The use of short-tandem repeats (STR) in forensic DNA analysis has been successful in most situations. However, this technology has several important complicating factors that are intrinsic to current STR genotyping methods, such as spurious background peaks resulting from PCR stutter, co-migration, signal oversaturation, and machine noise. Of particular concern are PCR stuttering artifacts, which arise from slippage of the DNA polymerase of the DNA template. Damaged or degraded DNA is particularly prone to this form of error due to the prevalence of DNA adducts that cause erroneous base pairings and enzyme stalling. Together, these factors dramatically increase the difficulty to identify individuals occurring at a minor allele frequency (MAF) of less than 10%, mixtures with >2 people.
The advent of massively parallel sequencing (MPS) has promised to revolutionize forensic DNA analysis. Unlike conventional STR analysis, which simply reports the average genotype of an aggregate population of molecules, MPS technology digitally tabulates the sequence of many individual DNA fragments, thus offering the unique ability to detect MAFs within a heterogeneous DNA mixture. Unfortunately, most MPS protocols rely on PCR during sample preparation, which, in conjunction with damaged DNA samples, increases the rate of stutter and base misincorporations and limits its utility for effective forensic analysis. To overcome the high error rate resulting from PCR and facilitate the genotyping of damaged DNA samples and heterogeneous DNA mixtures, we recently developed a highly accurate MPS methodology, termed Duplex Sequencing (DS). DS dramatically improves the ability to genotype difficult forensic DNA samples and delivering an unprecedented >10,000- fold improvement in accuracy compared to conventional methods. The DS method also specifically removes the confounding effects of stutter artifacts through a unique solution that can be incorporated into any standard MPS workflow.
This seminar will review the basics of MPS technologies and describe Duplex Sequencing and its current uses, as well as applications for highly accurate forensic genotyping.

LISTED ENTRIES →
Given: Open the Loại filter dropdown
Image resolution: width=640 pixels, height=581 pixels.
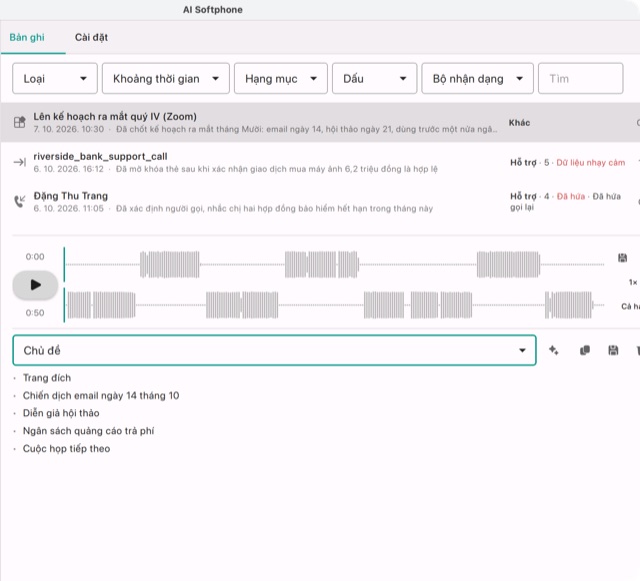Looking at the screenshot, I should [x=55, y=78].
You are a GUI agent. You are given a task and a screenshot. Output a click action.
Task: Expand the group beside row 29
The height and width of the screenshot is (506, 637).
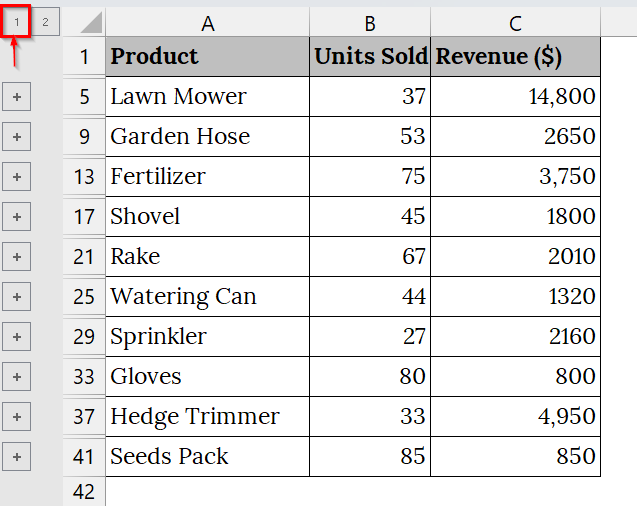pyautogui.click(x=17, y=337)
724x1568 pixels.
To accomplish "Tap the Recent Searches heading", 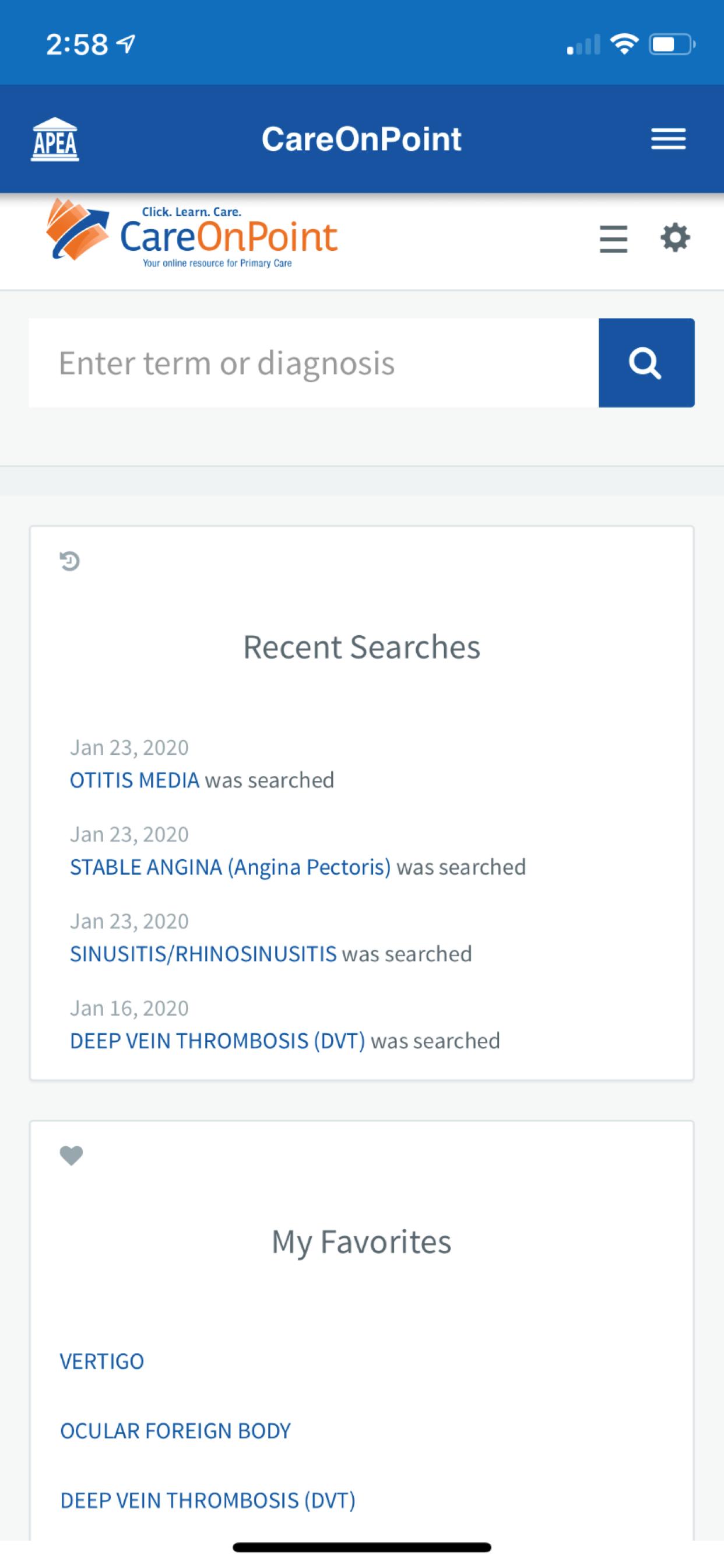I will 361,646.
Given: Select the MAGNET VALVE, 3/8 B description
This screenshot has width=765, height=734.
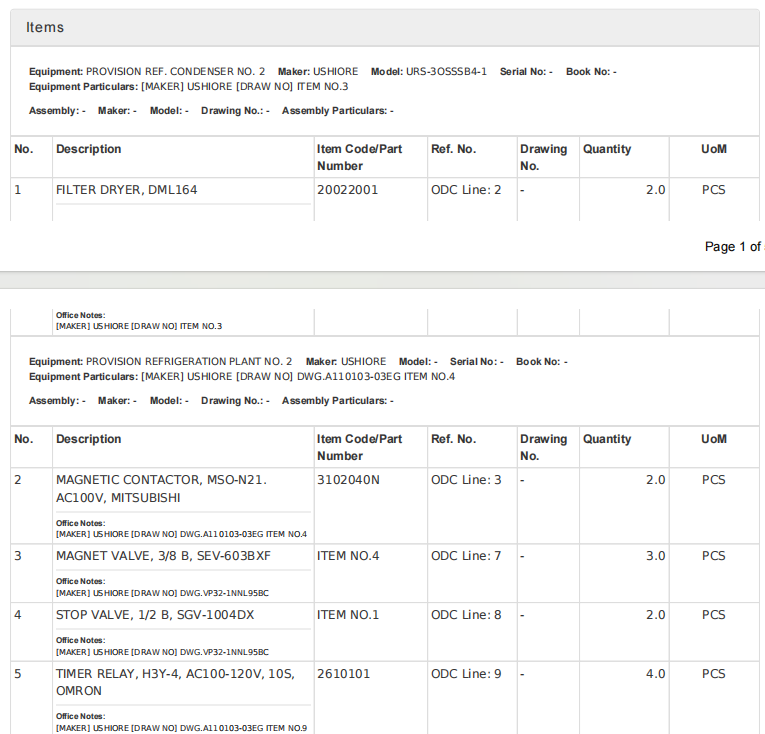Looking at the screenshot, I should point(163,556).
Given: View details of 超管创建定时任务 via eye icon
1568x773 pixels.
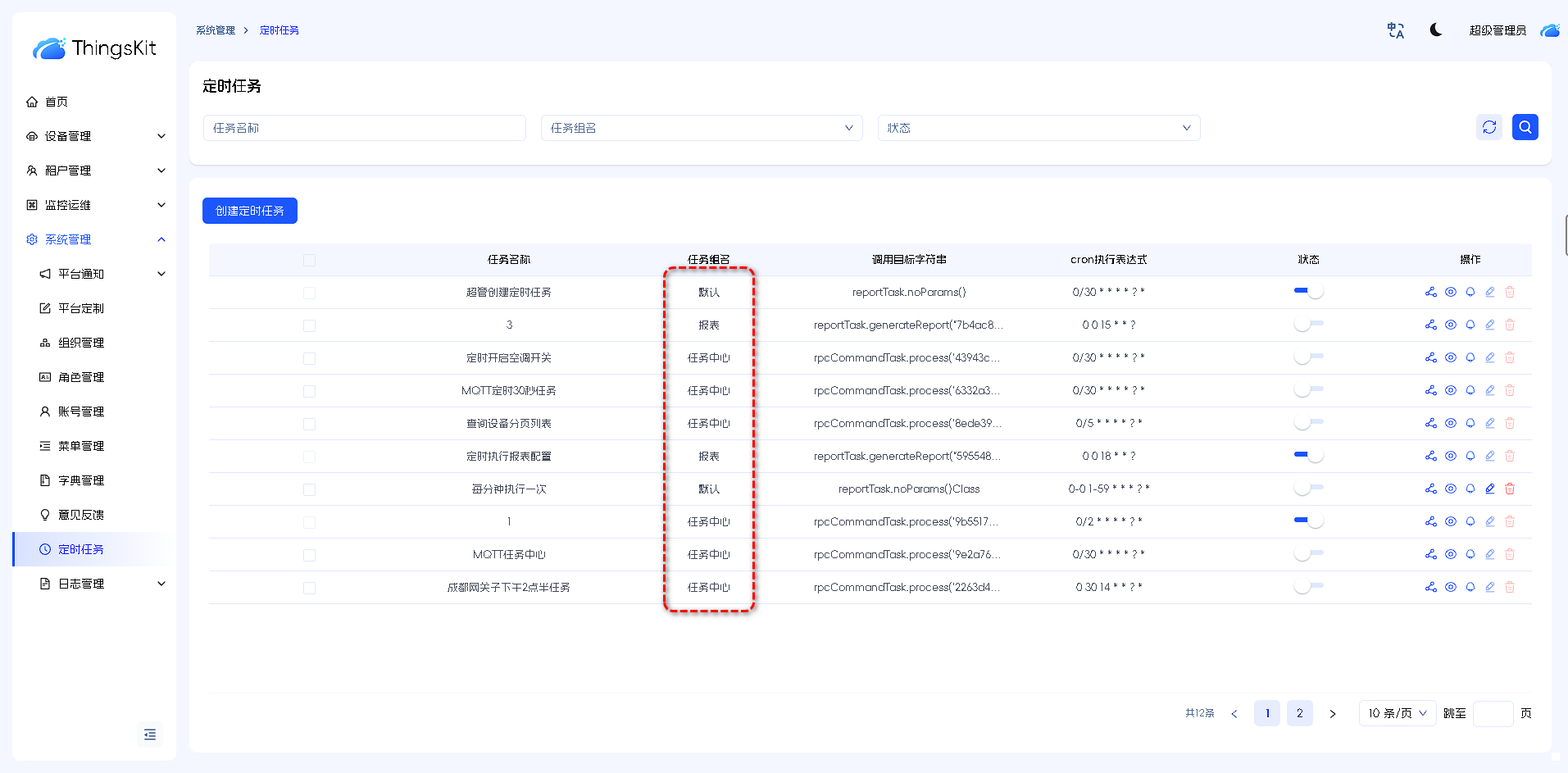Looking at the screenshot, I should click(x=1451, y=292).
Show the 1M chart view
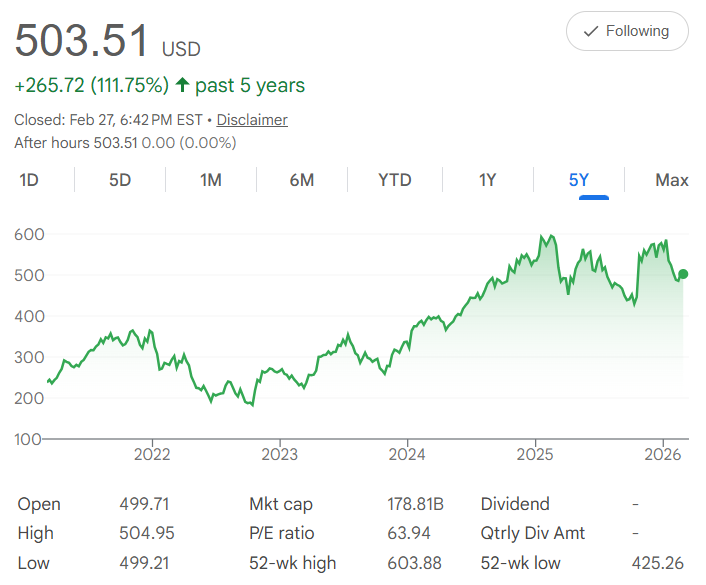Image resolution: width=706 pixels, height=585 pixels. click(211, 180)
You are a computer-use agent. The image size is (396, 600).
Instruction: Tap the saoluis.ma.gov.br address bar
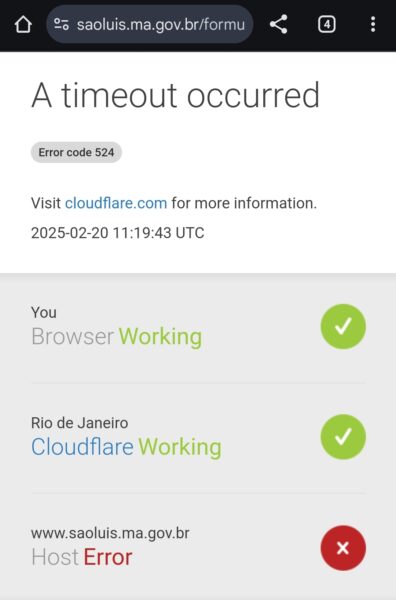click(x=150, y=24)
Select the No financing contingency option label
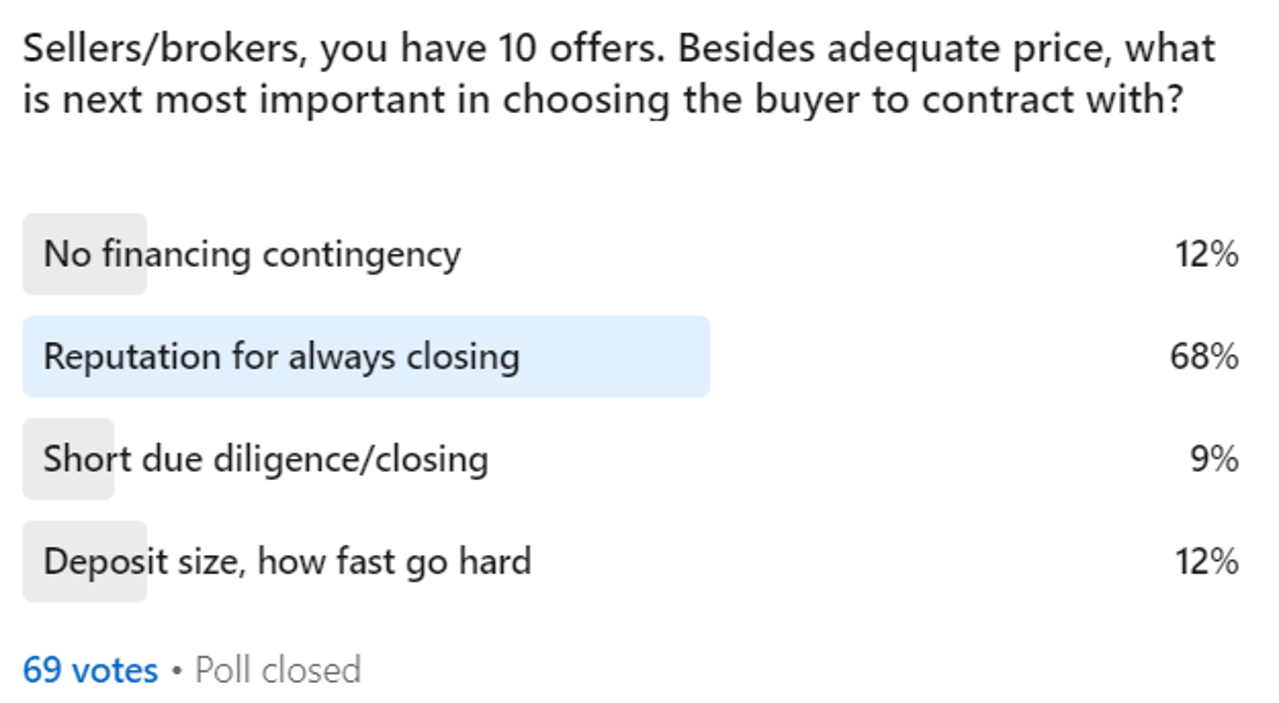This screenshot has height=703, width=1279. pyautogui.click(x=252, y=254)
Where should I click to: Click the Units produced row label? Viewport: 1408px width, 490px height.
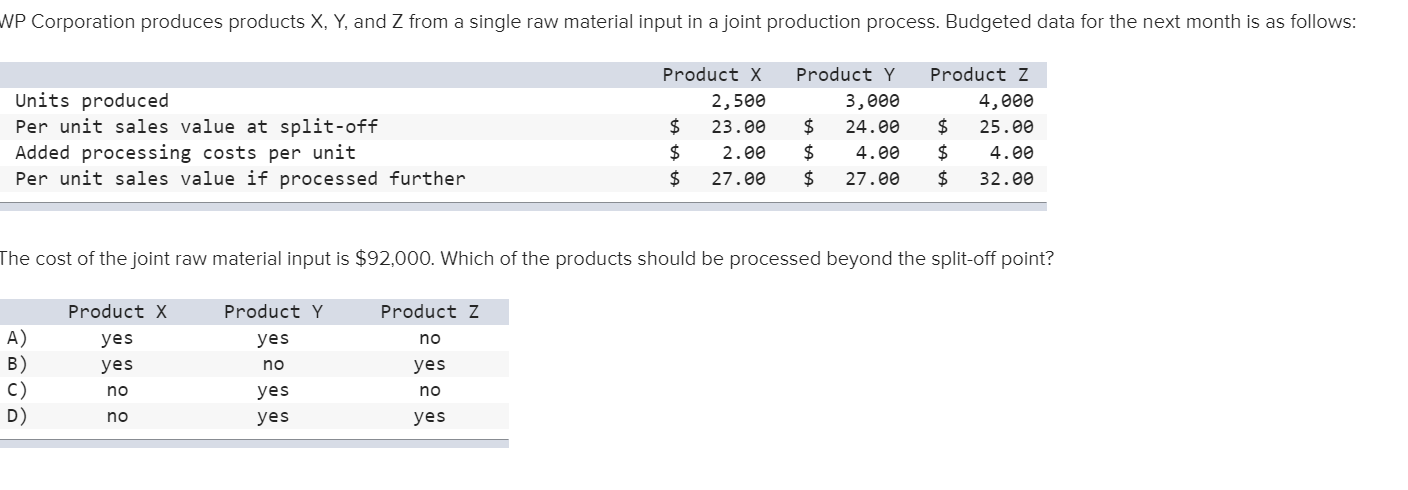coord(92,101)
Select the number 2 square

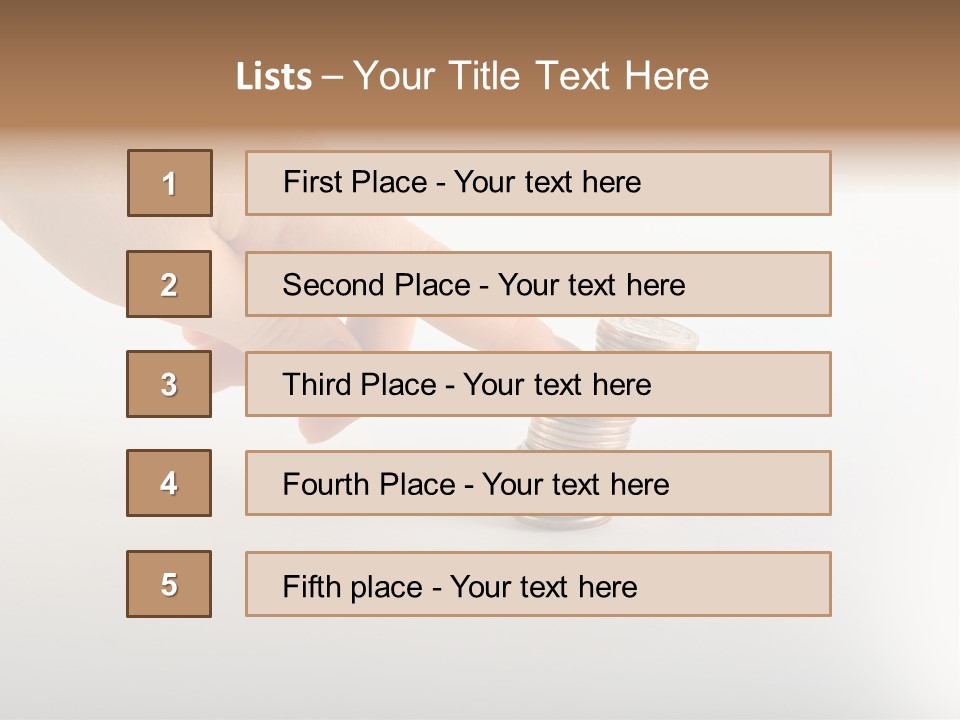click(x=169, y=284)
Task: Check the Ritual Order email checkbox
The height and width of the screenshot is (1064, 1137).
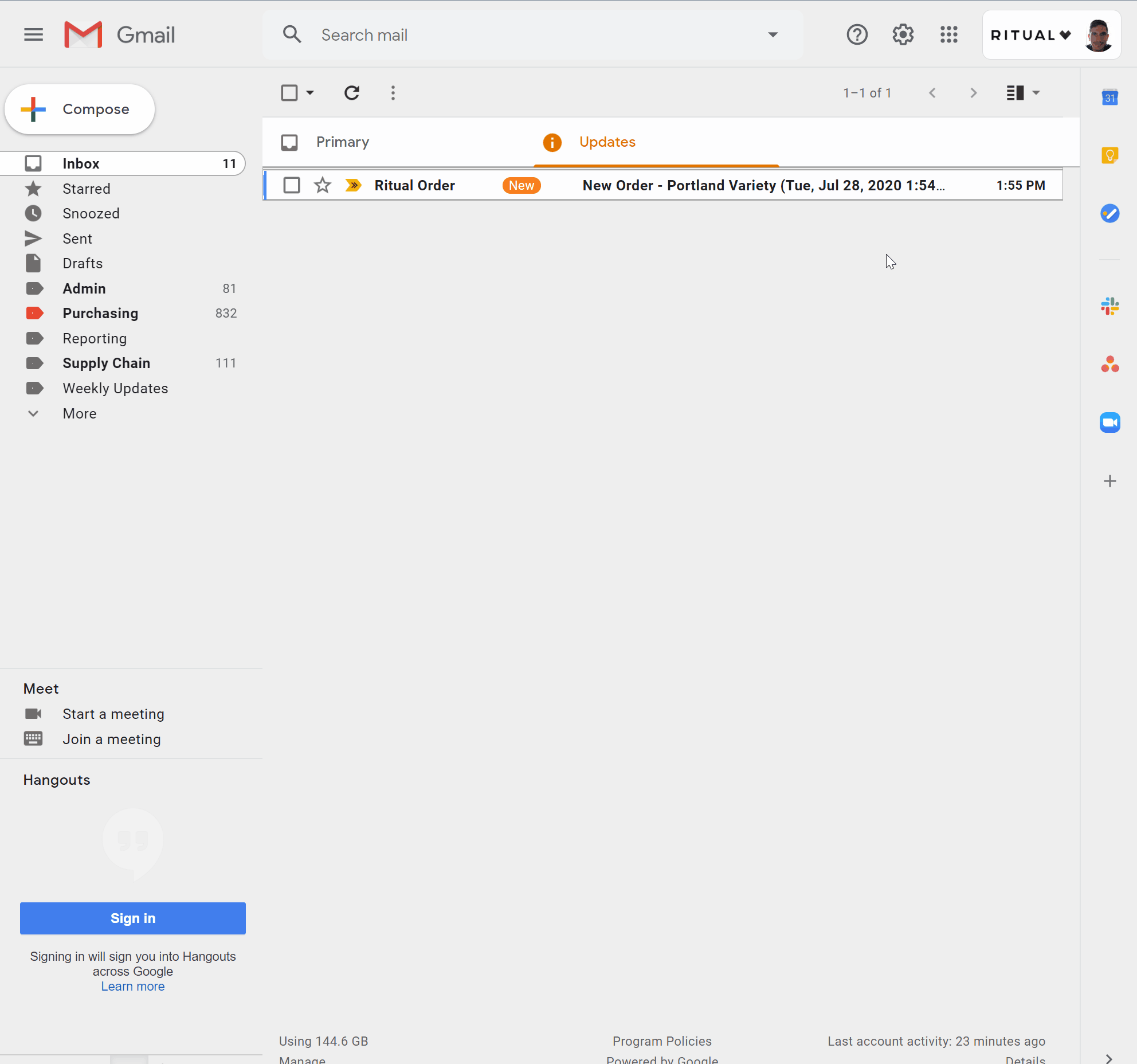Action: pyautogui.click(x=292, y=185)
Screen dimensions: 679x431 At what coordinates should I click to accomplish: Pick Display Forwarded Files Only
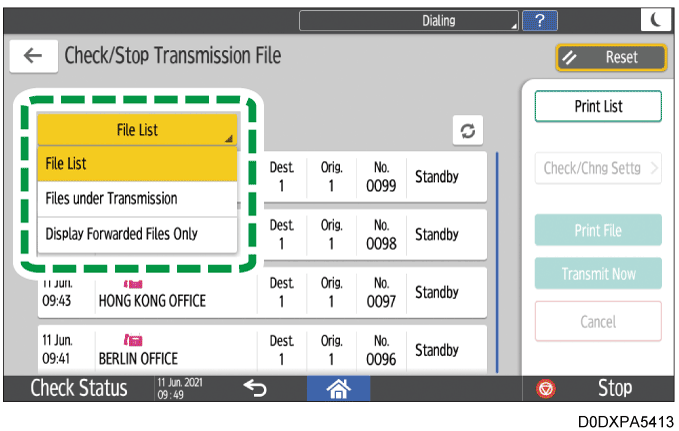(137, 234)
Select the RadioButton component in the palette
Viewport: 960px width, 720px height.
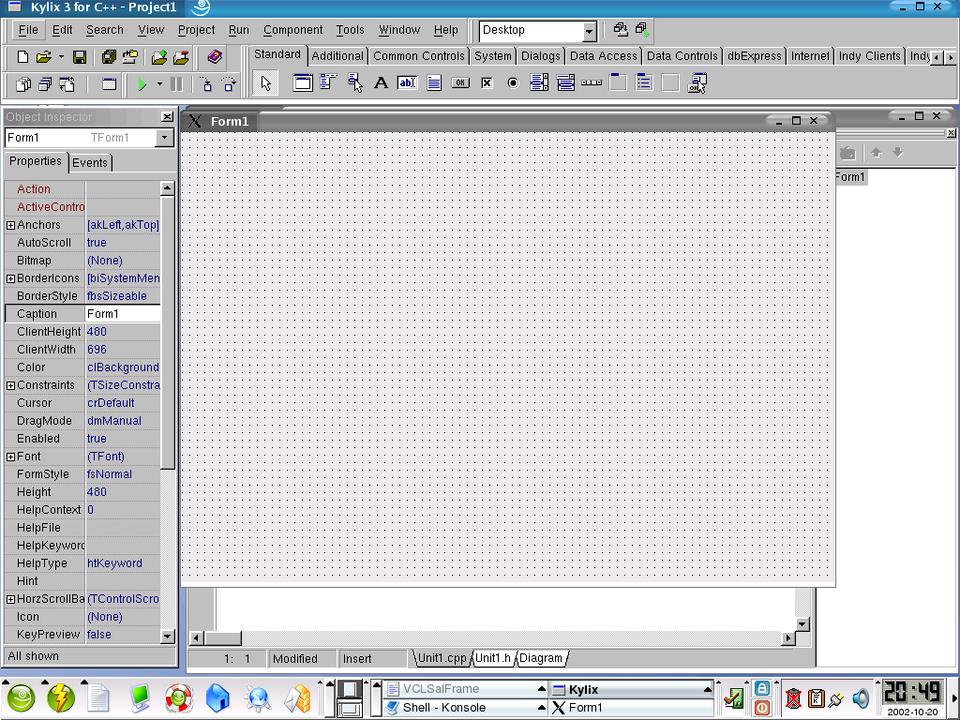pos(513,83)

REQUIRED ACTION →
Using the Duplex Sequencing seminar description above, answer each question briefly.
(a) Why is damaged or degraded DNA especially prone to PCR stuttering errors?
(b) How large an accuracy improvement over conventional methods does Duplex Sequencing deliver?
(c) What three topics will the seminar cover?

REPLY →
(a) It has many DNA adducts, which cause erroneous base pairings and enzyme stalling.
(b) More than 10,000-fold.
(c) The basics of MPS technologies, Duplex Sequencing and its current uses, and applications for highly accurate forensic genotyping.